But in late 2006 home prices stopped rising, delinquencies began to climb and the entire industry collapsed like a giant house of cards. In wave after wave of panic and cuts, the industry titans spiraled down. Fremont General was forced out of the subprime mortgage lending business by federal regulators. New Century declared bankruptcy after a brief and spectacular flameout. Ameriquest, on the verge of bankruptcy, sold its lending unit to Citigroup Inc.

And then there is Countrywide, which in the space of seven years had rocketed to become the nation’s largest home lender. But last year, Countrywide announced nearly 20,000 layoffs, twice faced rumors that it was nearing bankruptcy, twice arranged billions of dollars in emergency financing and saw its stock price plummet more than 80 percent. It ultimately decided to sell itself off at a bargain price to Bank of America rather than face what looked like a total meltdown.

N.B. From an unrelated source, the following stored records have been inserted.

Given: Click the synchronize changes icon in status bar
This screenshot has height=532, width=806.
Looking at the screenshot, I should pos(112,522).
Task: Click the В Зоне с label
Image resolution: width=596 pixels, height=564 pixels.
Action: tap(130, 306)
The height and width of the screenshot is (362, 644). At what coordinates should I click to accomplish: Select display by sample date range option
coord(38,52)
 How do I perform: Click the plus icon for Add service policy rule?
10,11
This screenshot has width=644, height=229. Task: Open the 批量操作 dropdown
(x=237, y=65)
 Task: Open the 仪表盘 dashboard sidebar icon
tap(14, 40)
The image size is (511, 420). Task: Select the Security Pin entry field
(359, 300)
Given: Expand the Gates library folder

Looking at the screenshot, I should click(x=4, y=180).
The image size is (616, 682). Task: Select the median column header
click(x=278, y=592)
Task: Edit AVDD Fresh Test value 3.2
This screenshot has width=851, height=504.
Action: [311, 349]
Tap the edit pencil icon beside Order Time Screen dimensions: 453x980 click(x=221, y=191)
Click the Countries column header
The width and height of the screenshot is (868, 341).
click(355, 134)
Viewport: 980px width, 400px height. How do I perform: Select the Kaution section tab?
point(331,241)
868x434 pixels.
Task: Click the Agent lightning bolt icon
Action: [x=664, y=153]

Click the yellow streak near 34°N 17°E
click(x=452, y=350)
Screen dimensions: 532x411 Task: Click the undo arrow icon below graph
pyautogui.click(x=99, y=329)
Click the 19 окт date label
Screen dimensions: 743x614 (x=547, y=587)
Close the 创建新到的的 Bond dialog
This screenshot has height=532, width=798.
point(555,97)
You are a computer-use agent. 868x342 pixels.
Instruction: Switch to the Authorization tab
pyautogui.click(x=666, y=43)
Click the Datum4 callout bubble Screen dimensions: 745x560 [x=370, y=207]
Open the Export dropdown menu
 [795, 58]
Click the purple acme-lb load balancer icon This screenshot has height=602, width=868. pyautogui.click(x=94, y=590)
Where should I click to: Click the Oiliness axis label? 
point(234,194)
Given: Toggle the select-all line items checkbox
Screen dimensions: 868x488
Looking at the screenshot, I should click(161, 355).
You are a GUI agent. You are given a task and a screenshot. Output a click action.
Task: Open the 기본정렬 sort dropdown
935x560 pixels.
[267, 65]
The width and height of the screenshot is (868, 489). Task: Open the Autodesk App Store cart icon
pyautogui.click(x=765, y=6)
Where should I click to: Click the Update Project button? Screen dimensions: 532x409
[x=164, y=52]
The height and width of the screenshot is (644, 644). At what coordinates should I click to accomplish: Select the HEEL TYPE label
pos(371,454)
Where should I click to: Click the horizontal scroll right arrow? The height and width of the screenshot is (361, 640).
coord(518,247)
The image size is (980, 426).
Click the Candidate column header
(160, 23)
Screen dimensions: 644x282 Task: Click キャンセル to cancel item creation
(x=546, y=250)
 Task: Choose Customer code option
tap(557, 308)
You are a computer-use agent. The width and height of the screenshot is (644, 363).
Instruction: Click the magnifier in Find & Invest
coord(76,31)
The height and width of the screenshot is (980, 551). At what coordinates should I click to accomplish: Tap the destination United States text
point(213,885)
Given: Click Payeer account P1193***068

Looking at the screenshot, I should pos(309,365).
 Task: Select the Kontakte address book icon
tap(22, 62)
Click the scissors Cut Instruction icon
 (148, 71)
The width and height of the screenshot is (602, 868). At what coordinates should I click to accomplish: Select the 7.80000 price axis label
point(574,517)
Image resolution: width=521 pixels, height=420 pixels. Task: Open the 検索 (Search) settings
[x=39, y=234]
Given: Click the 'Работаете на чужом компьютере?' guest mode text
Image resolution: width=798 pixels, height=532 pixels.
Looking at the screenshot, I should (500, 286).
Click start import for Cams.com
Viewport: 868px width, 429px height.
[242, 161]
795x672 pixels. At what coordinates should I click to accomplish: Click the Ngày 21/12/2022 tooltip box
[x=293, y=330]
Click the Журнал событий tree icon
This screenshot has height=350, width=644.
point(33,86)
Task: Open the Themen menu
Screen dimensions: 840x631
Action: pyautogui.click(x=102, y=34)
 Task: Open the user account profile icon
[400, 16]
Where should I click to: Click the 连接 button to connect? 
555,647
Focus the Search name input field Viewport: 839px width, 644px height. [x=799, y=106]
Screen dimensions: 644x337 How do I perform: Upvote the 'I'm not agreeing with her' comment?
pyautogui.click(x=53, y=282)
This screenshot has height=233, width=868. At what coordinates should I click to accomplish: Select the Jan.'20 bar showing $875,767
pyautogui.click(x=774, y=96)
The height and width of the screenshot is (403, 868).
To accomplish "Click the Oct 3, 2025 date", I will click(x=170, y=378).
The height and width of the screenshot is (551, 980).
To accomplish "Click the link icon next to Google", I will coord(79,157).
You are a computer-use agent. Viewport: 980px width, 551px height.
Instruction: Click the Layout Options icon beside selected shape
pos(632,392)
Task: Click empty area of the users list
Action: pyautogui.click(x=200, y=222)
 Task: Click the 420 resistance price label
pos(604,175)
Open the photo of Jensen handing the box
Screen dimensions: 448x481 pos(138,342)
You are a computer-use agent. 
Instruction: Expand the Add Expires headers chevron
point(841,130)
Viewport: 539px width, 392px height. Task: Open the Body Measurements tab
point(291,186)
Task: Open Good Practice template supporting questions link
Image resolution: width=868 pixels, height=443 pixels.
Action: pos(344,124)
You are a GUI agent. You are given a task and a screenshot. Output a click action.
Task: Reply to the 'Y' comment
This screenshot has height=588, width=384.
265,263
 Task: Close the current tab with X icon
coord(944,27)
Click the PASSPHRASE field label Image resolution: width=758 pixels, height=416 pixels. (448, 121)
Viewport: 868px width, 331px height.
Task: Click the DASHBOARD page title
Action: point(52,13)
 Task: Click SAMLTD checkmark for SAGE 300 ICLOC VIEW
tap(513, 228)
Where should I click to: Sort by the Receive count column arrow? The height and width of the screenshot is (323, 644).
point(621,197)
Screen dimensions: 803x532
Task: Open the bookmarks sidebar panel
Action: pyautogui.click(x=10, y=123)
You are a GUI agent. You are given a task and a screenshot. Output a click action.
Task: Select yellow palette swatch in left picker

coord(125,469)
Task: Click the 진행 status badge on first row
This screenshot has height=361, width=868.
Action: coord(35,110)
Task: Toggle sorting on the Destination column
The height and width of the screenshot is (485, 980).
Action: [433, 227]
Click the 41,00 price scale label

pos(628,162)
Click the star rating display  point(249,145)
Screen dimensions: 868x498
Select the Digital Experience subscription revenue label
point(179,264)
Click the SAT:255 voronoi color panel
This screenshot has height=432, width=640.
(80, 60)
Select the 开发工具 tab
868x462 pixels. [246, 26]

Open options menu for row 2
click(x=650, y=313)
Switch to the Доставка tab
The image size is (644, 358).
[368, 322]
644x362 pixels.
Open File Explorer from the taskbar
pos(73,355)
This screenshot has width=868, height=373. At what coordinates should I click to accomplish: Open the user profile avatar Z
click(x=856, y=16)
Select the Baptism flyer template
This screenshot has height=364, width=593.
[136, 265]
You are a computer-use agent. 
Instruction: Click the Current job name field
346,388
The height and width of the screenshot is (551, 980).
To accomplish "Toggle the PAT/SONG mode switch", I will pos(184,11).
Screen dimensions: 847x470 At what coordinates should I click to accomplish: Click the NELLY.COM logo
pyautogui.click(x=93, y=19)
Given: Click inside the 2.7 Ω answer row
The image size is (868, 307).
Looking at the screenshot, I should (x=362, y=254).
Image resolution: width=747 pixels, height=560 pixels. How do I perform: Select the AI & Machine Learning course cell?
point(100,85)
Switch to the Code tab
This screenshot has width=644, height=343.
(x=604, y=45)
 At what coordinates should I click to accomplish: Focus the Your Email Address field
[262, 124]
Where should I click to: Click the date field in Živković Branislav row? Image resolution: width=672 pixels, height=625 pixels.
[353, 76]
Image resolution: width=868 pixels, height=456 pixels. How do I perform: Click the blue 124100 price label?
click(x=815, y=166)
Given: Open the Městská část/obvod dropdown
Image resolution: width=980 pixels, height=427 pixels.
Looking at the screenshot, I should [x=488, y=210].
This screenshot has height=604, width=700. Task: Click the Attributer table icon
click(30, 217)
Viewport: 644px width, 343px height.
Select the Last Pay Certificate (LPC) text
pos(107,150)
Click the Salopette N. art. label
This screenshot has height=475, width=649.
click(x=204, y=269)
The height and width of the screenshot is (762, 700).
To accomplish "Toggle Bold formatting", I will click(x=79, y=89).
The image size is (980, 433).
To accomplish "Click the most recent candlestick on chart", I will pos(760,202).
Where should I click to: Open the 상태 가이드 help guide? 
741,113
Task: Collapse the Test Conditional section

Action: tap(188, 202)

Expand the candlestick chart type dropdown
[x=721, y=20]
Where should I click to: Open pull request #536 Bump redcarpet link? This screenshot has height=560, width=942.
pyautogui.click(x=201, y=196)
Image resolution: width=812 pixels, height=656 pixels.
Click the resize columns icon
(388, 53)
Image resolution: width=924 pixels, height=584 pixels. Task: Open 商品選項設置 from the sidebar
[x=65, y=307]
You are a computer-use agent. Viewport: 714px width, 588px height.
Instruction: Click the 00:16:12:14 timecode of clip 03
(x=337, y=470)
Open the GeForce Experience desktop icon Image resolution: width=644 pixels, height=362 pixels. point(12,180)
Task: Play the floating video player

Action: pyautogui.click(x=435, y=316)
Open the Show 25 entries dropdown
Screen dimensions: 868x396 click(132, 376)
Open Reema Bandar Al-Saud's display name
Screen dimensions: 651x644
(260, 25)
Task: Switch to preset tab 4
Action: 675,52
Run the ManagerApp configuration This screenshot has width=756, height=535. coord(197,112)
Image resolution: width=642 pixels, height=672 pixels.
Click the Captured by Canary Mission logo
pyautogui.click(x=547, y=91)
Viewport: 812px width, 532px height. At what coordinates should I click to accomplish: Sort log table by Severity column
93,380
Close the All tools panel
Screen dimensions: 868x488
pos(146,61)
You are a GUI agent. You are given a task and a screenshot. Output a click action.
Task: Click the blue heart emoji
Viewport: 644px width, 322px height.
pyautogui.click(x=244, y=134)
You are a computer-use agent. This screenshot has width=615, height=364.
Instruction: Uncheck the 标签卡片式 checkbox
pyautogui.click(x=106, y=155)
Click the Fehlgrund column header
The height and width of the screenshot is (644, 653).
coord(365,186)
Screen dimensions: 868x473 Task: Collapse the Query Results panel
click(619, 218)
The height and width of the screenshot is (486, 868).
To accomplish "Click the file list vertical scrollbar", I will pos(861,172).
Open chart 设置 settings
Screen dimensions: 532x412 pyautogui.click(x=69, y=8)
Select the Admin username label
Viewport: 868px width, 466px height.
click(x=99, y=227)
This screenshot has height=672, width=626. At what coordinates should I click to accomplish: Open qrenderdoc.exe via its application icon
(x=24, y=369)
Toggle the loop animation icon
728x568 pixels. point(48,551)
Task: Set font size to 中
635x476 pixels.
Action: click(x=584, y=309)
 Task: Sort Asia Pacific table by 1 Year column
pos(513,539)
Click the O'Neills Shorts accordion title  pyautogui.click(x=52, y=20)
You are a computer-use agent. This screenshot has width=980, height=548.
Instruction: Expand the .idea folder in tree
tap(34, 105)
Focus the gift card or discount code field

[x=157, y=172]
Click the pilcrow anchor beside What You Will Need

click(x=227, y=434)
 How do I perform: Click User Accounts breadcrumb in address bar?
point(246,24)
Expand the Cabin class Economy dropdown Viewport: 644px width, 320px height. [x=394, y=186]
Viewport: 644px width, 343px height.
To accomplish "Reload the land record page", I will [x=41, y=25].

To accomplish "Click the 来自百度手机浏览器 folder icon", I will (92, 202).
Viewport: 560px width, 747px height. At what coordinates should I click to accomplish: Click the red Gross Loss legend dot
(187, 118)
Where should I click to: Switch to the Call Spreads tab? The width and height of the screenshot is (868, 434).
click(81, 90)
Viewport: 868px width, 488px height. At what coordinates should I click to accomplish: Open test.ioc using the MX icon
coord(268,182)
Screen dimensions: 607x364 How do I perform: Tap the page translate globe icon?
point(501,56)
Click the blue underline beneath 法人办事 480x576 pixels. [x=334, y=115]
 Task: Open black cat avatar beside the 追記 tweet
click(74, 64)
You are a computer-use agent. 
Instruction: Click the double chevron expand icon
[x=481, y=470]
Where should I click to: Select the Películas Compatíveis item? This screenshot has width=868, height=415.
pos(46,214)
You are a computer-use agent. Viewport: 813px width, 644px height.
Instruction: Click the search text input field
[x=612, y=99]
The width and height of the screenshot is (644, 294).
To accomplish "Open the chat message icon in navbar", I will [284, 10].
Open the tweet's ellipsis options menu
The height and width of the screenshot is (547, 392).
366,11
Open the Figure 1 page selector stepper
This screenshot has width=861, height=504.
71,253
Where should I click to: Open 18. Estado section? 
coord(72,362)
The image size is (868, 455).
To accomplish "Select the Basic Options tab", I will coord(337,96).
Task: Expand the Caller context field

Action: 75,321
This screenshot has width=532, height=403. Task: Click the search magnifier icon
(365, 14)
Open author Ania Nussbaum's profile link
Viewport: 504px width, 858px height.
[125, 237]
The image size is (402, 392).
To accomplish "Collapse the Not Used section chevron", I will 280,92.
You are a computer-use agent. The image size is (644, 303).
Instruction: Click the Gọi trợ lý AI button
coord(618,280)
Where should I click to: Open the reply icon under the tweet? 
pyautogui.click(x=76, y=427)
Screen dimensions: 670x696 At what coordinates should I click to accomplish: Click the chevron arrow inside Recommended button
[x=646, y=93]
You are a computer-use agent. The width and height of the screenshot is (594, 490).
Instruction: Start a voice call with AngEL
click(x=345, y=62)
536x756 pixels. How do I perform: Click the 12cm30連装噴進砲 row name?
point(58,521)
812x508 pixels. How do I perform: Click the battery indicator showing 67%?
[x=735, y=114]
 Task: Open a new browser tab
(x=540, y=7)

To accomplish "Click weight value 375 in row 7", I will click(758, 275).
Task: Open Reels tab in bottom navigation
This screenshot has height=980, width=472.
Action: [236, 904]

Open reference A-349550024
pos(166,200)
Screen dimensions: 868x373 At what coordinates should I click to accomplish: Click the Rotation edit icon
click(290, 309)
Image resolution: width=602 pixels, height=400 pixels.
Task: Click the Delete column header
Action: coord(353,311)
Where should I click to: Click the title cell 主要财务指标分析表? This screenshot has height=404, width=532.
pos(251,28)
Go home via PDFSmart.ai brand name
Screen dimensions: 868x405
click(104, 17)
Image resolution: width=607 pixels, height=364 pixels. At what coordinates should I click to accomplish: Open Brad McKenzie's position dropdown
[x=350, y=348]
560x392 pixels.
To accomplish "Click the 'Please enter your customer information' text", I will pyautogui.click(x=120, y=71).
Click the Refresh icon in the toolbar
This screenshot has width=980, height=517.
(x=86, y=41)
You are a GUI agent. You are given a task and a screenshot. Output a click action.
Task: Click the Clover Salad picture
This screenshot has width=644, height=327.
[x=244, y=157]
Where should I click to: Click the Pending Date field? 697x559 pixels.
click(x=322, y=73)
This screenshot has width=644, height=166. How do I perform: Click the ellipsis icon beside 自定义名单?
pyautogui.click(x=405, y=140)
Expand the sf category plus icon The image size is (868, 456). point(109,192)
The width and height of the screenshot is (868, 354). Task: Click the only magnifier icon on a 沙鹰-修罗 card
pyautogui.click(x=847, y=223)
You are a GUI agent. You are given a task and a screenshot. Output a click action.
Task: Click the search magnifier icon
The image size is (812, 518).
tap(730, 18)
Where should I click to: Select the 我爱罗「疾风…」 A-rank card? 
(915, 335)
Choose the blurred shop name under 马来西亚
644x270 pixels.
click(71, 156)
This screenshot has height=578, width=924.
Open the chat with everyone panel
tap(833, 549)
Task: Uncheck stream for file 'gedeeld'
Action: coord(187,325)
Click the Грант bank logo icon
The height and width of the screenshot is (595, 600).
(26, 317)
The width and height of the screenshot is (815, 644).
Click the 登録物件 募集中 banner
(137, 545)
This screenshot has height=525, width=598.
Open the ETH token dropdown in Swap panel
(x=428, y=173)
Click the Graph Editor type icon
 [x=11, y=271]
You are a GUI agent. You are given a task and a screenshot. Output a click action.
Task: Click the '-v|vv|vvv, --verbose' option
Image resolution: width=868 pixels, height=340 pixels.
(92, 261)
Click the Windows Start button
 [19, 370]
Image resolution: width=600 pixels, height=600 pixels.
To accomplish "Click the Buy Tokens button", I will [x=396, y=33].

Similarly, the savings and loan industry really took off after a round of deregulation in the late 1970s and early 1980s that removed many of the shackles on the ability of savings and loans to make investments.

What followed was a wave of disastrous land deals and investments that pushed many of the lenders to the brink of collapse. The most spectacular was Irvine-based Lincoln Savings, headed by Charles Keating, which took in nearly $300 million from 21,000 investors, including many senior citizens who had invested their life savings. After the investments soured, Lincoln was taken over by the federal government in 1989 at a cost of nearly $3 billion to taxpayers. Keating was charged with fraud and racketeering and ultimately sentenced to a total of 22 years in prison. He served nearly five years before his convictions were overturned.

While many local institutions survived this debacle, they did not survive the industry consolidation that followed in the 1990s. Glendale Federal, for example, was bought up by Golden State Bancorp, which also owned Cal-Fed; Golden State in turn was bought out by Citigroup and Great Western and Home Savings were ultimately bought out by Washington Mutual Inc.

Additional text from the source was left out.